In 2022, CC Power voted to enter into an energy storage service agreement for the Tumbleweed BESS project. It was the “first major procurement” for long-duration energy storage (LDES) by CC Power, a representative of Silicon Valley Clean Energy, one of the CCA groups, told Energy-Storage.news at the time.

While the capacity of the project was not disclosed in the commissioning announcement, in 2022, it was stated as 69MW/552MWh. Engineering, procurement, and construction (EPC) contractor Mortenson notes work on two phases of the Tumbleweed project, with a final expansion totalling 125MW/1,000MWh.

This followed the CPUC’s mandate requiring energy suppliers to deploy 11.5GW of energy resources—nearly all low or zero-emissions—within five years to meet what the commission defined as ‘Mid-Term Reliability’ requirements.

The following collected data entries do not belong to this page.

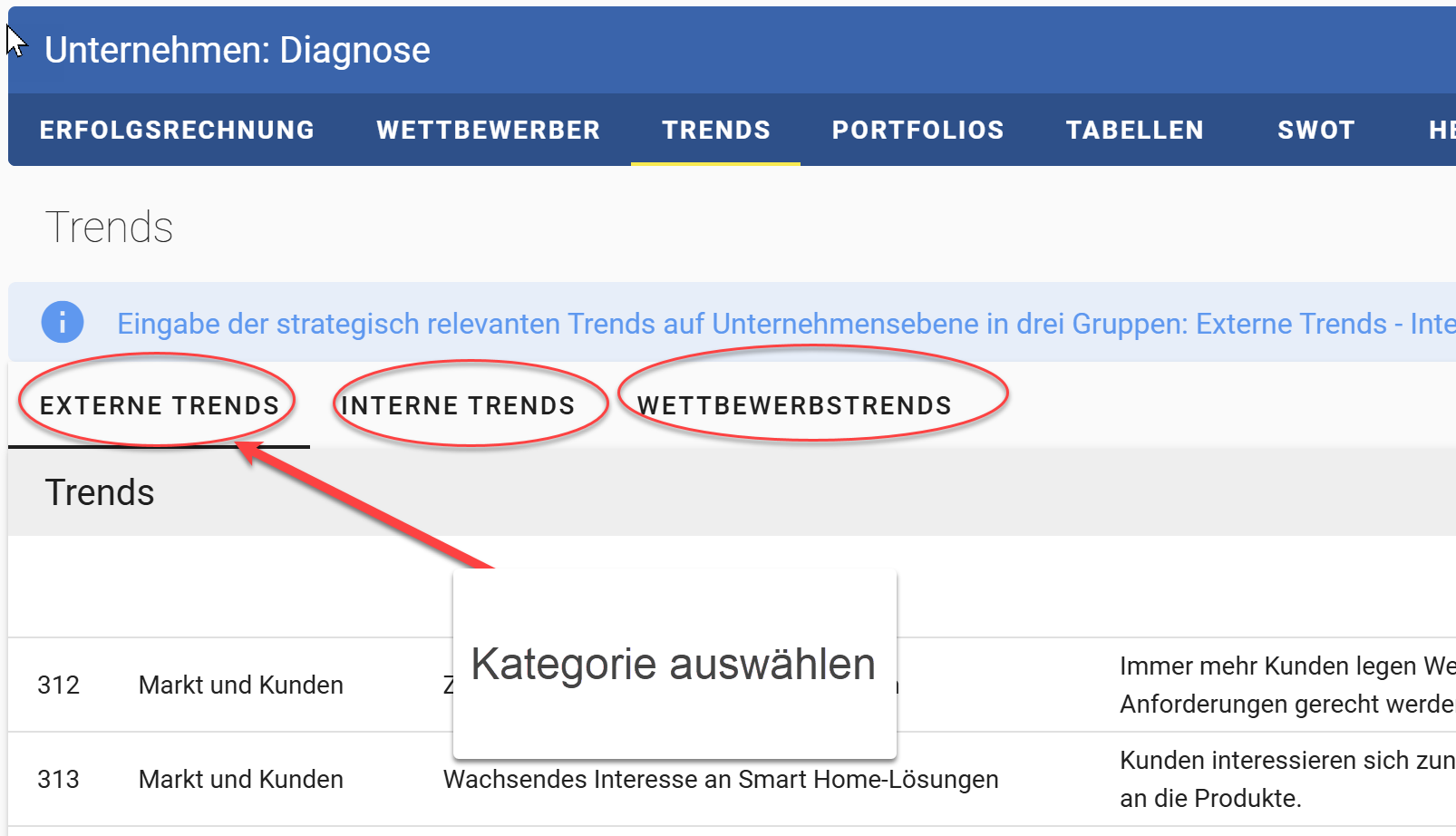Click the Unternehmen: Diagnose title
Image resolution: width=1456 pixels, height=836 pixels.
(238, 50)
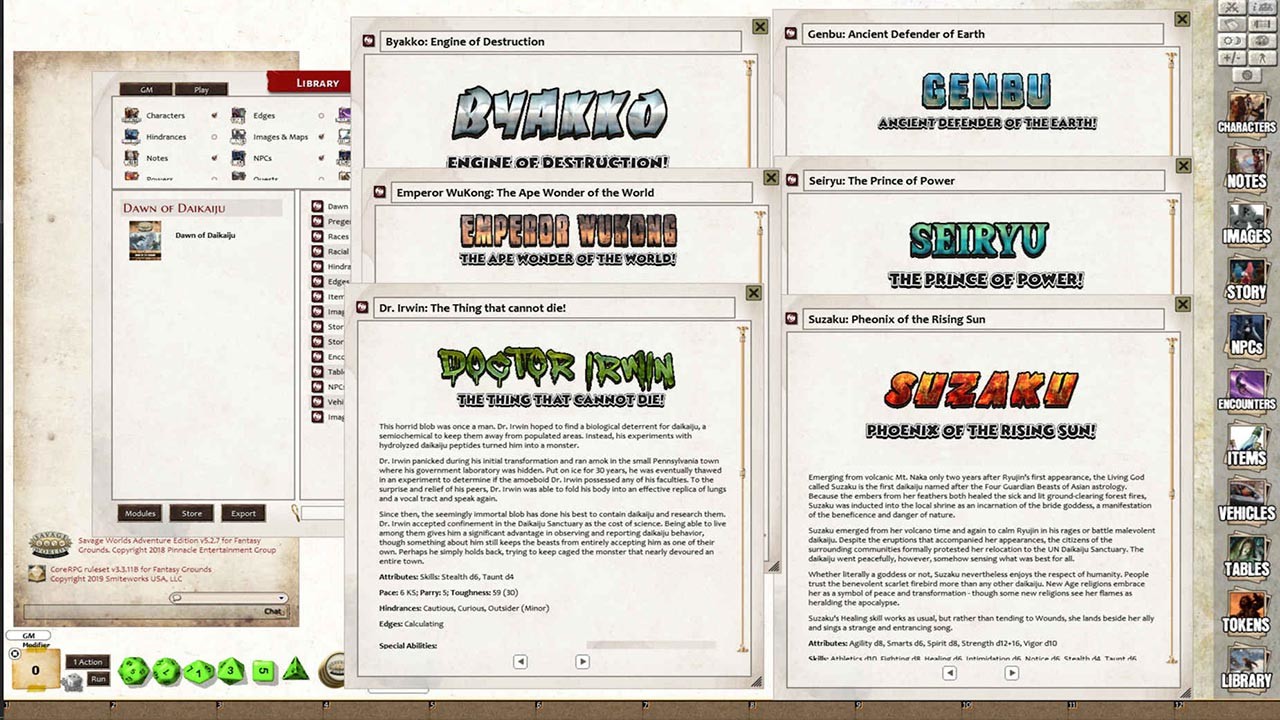Select the green d4 pyramid die
1280x720 pixels.
point(295,669)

This addressed natural gas plant retirements and the Diablo Canyon nuclear facility closure. The CPUC ordered California’s investor-owned utilities (IOUs) and CCAs to procure varying resource capacities.

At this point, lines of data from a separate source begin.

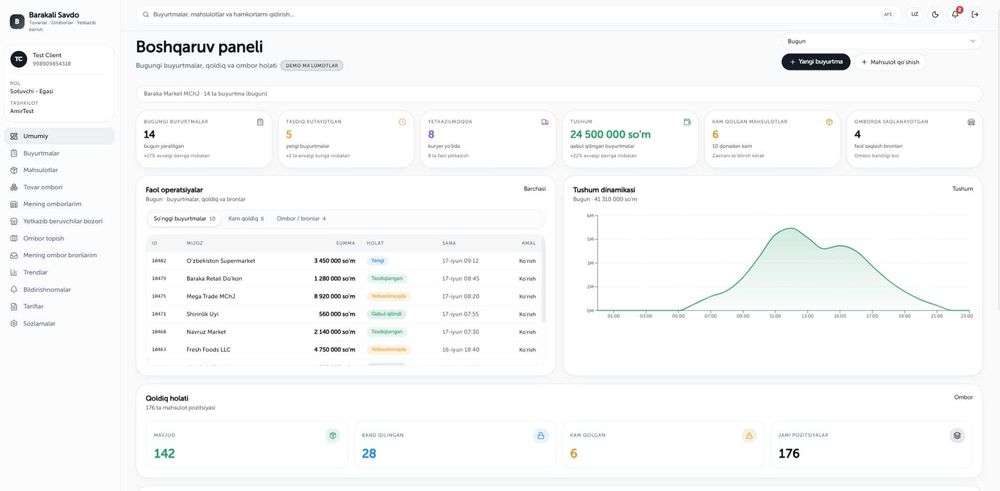The image size is (1000, 491).
Task: Open Barchasi filter in Faol operatsiyalar
Action: coord(534,189)
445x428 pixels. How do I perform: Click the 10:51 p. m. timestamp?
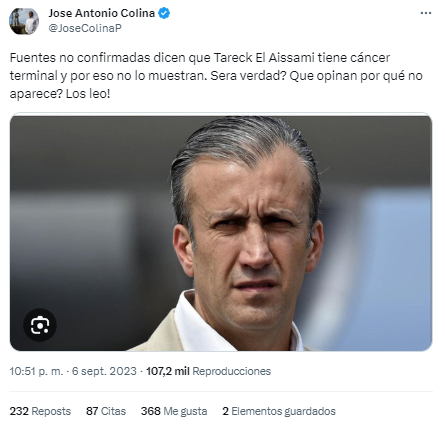click(x=36, y=371)

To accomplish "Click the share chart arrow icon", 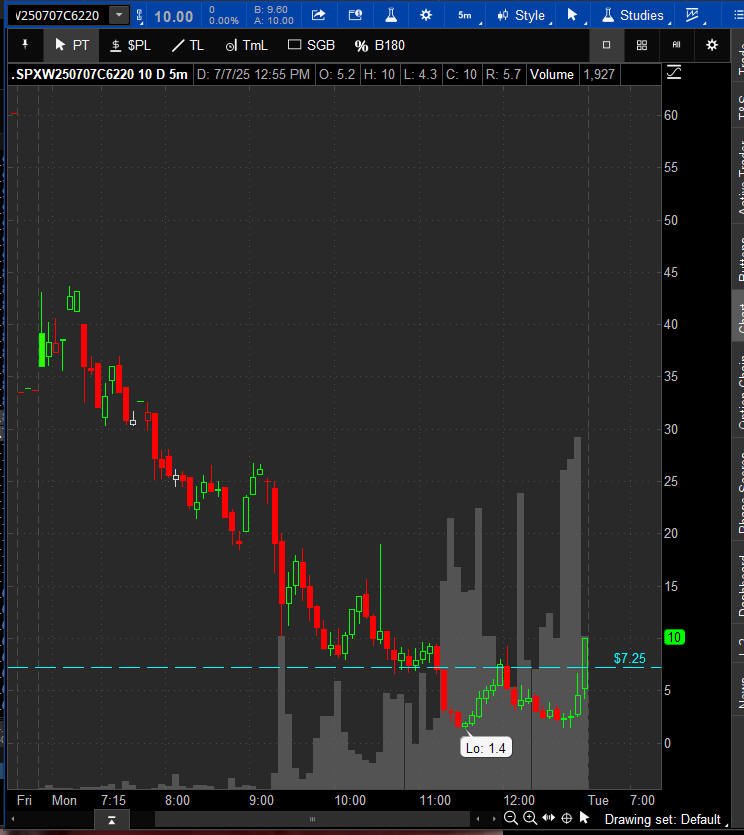I will click(318, 15).
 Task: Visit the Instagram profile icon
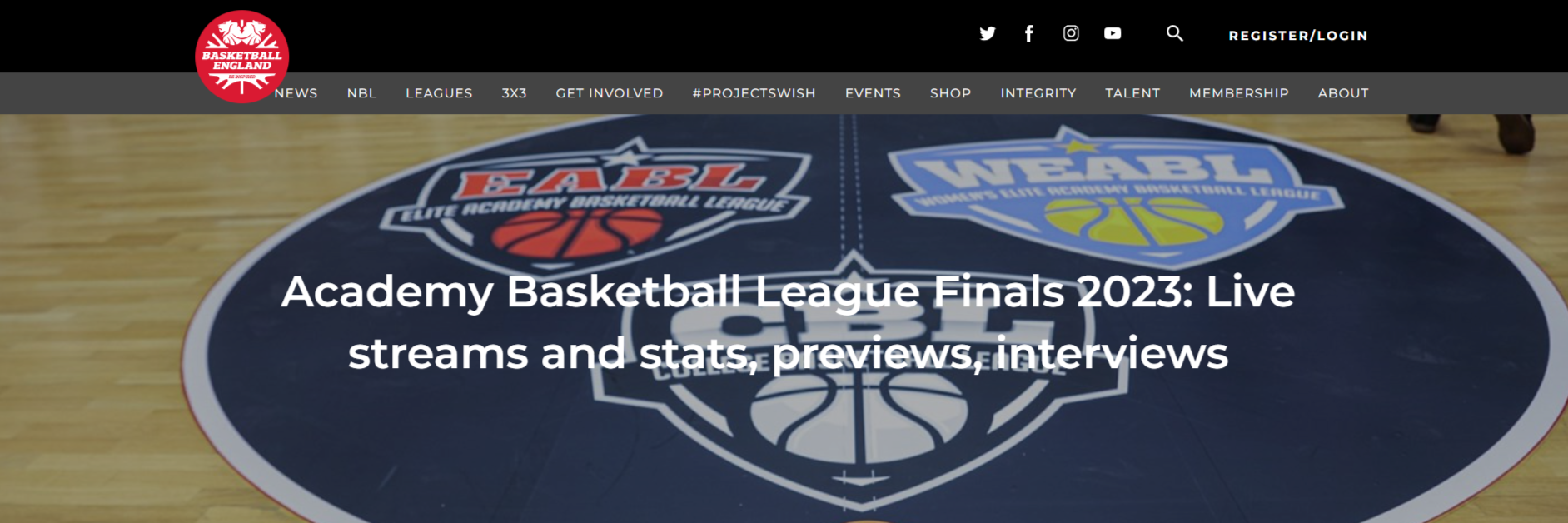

In June 2020, before the Mid-Term Reliability ruling, 11 CCAs sought LDES providers with eight-hour minimum discharge capability. By October 2020, eight CCAs issued a request for offers (RFO) for up to 500MW of 8-16 hour storage with 10-year contracts.

The CC Power Joint Powers Agency, formed after the RFO, said its agreement with REV Renewables’ Tumbleweed project satisfies 55% of the Mid-Term Reliability requirement for eight-hour minimum storage procurement.

LDES uptake

Market research firm Wood Mackenzie’s ‘Long Duration Energy Storage Trends’ report projects that net zero scenarios require global average storage duration to expand from 2.5 hours today to approximately 20 hours, particularly for countries aiming to exceed 50% renewable energy penetration by 2030.

However, global LDES funding declined 30% in 2025, while venture capital (VC) funding fell by 72%. While there was an increase in deployment in 2025, it was considerably less than the 806% jump between 2023 and 2024.

Priya Shrivastava, energy storage supply chain research manager at Wood Mackenzie, noted that emerging LDES technologies will find it difficult to achieve the similar dramatic cost reductions that lithium-ion (Li-ion) has seen over the past decade,

While data centres have recently been noted as a potential pathway to the commercialisation of non-lithium LDES technologies, Li-ion, as of July 2025, accounts for half of the global long-term project pipeline for inter-day (8-70 hours) LDES, and most of the projects coming online by 2030, according to market intelligence firm Sightline Climate.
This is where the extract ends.